What is an ANDA?
Your generic drug development program has been relatively simple to this point. However, before filing your Abbreviated New Drug Application (ANDA) with the Food and Drug Administration (FDA), you must be positive that your product is identical (bioequivalent) to the innovator drug product (the Reference Listed Drug). This means your product must match the innovator in:
- Dosage form
- Strength
- Quality
- Performance characteristics
- Intended use
- Route of administration
ProPharma Group: ANDA Consulting Expertise
After determining that your product meets these requirements, ProPharma Group will review all relevant documentation and work with you to develop an ANDA filing plan that balances risk, speed to approval, and cost.
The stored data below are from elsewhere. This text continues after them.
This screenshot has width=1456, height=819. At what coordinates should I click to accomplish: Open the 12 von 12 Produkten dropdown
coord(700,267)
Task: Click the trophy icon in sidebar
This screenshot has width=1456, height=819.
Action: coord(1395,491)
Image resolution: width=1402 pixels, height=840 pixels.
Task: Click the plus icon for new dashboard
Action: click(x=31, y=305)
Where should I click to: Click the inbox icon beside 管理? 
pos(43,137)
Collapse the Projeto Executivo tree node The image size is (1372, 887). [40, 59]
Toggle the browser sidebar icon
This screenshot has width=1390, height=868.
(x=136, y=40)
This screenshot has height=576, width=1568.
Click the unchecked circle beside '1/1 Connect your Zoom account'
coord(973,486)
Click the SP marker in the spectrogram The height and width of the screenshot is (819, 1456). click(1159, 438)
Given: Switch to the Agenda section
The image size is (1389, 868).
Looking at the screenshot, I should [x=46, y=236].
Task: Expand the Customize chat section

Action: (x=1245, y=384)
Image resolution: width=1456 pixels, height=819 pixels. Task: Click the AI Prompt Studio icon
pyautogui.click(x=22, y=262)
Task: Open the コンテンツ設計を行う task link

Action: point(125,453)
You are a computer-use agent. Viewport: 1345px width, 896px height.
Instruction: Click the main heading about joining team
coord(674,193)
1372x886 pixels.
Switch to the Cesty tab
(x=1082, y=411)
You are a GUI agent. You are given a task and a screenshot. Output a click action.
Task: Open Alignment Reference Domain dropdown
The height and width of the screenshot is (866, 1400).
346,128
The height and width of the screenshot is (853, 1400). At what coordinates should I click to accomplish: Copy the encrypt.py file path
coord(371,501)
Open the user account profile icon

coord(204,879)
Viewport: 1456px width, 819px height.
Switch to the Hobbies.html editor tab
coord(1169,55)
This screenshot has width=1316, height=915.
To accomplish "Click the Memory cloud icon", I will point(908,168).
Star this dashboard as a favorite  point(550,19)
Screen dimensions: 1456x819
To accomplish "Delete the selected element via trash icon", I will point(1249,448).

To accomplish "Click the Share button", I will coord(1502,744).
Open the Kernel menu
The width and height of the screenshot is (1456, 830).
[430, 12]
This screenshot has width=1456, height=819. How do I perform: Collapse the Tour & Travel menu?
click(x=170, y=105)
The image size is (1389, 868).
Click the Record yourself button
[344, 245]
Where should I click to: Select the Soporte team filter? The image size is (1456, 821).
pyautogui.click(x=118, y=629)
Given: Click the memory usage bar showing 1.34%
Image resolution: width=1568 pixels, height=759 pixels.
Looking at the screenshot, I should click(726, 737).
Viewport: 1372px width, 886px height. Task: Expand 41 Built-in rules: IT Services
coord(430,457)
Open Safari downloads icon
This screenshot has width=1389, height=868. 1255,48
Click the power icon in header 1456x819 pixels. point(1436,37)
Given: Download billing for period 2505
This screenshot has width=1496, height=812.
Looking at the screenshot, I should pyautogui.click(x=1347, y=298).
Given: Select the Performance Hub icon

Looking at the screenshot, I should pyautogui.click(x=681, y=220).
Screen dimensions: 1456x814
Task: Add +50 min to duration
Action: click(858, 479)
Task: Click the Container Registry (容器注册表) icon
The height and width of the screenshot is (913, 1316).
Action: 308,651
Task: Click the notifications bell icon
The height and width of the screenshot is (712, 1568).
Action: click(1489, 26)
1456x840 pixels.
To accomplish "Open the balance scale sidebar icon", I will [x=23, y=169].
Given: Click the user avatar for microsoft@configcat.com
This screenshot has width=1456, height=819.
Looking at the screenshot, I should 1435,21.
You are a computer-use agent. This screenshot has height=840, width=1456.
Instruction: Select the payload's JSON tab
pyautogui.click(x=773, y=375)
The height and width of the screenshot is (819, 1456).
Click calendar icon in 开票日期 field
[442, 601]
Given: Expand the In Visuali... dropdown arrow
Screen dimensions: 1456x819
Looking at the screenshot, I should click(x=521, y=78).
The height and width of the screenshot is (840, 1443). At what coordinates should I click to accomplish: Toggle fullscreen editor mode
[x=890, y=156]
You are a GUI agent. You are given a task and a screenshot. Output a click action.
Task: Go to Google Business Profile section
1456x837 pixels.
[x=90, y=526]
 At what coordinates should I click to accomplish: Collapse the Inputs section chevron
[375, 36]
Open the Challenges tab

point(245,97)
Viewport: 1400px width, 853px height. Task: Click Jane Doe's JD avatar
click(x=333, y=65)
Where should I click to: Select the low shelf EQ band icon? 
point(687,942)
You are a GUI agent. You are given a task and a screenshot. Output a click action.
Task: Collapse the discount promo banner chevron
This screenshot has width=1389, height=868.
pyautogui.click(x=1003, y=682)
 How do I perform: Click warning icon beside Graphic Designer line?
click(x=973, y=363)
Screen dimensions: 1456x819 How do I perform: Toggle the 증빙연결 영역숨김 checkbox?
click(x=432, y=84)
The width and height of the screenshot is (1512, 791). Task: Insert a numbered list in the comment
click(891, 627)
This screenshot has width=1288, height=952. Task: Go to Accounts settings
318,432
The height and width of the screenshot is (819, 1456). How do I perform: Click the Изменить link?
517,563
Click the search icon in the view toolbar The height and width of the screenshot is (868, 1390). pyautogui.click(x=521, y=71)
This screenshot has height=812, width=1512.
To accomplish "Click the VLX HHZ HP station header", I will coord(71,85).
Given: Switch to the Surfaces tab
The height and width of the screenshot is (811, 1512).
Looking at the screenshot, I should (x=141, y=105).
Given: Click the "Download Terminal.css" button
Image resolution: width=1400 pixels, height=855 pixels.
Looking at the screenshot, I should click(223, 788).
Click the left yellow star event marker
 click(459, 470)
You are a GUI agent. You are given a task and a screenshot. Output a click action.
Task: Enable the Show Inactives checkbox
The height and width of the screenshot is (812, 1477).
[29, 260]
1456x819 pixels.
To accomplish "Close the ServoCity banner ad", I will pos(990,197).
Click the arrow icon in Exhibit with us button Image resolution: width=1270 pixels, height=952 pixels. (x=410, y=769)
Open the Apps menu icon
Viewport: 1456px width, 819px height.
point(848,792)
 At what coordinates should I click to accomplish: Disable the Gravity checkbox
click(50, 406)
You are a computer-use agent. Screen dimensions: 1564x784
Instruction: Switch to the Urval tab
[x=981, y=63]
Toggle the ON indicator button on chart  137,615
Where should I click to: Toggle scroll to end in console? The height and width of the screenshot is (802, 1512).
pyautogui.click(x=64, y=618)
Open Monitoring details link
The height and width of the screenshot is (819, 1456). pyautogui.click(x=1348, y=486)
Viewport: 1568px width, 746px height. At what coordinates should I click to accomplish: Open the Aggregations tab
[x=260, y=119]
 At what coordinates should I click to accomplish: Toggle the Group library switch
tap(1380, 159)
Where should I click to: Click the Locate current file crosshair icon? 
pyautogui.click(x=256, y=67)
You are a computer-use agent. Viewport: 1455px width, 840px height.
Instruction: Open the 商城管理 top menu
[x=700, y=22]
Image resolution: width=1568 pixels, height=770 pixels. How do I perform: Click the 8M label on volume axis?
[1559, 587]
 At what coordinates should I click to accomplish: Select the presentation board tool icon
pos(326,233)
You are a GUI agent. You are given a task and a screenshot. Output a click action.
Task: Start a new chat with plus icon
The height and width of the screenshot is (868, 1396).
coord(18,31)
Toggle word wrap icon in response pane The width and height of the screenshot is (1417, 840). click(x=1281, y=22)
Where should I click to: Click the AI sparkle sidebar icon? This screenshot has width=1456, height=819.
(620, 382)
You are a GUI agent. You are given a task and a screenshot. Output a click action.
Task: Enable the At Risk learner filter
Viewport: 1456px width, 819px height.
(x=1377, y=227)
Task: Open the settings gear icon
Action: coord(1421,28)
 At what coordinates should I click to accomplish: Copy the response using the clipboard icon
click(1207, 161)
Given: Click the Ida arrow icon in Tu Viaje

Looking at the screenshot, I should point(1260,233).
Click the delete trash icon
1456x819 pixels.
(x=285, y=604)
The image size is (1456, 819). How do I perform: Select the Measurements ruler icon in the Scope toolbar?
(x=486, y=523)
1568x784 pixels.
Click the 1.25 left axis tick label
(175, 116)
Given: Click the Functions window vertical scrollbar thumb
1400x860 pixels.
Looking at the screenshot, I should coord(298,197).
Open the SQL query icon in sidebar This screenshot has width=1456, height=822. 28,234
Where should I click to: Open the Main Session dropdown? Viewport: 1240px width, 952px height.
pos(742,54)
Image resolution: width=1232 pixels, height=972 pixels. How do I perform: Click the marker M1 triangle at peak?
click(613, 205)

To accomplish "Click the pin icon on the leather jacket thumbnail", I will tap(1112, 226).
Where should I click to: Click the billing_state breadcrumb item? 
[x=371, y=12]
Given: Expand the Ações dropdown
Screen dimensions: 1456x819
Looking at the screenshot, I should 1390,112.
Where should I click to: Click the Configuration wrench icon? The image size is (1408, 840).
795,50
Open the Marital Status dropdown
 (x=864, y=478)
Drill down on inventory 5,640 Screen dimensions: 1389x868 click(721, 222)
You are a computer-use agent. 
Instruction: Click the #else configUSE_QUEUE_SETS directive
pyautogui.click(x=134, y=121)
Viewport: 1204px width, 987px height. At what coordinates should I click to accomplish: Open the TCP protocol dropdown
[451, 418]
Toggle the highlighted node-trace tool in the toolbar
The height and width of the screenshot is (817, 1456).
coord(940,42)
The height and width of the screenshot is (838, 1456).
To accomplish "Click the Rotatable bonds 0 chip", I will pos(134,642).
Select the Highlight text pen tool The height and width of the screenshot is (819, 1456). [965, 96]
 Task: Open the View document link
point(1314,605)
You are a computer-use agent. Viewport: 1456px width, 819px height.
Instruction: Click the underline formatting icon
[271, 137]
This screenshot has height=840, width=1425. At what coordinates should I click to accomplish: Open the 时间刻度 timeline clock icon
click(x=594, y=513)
We will then produce your ANDA submission, completing all relevant modules. For each module, we will:
- Determine the required content
- Examine the content for suitability
- Edit/write/translate as necessary to complete the module
We will compile and edit the completed ANDA, ensuring it is of sufficient excellence to meet the FDA’s rigorous standards and is thus ready for submission. When the document is finalized, we will convert it to the Electronic Common Technical Document (eCTD) format, so it is ready to be filed electronically with the FDA. If requested, ProPharma Group may also act as your Agent and submit the finished ANDA in eCTD format to the FDA.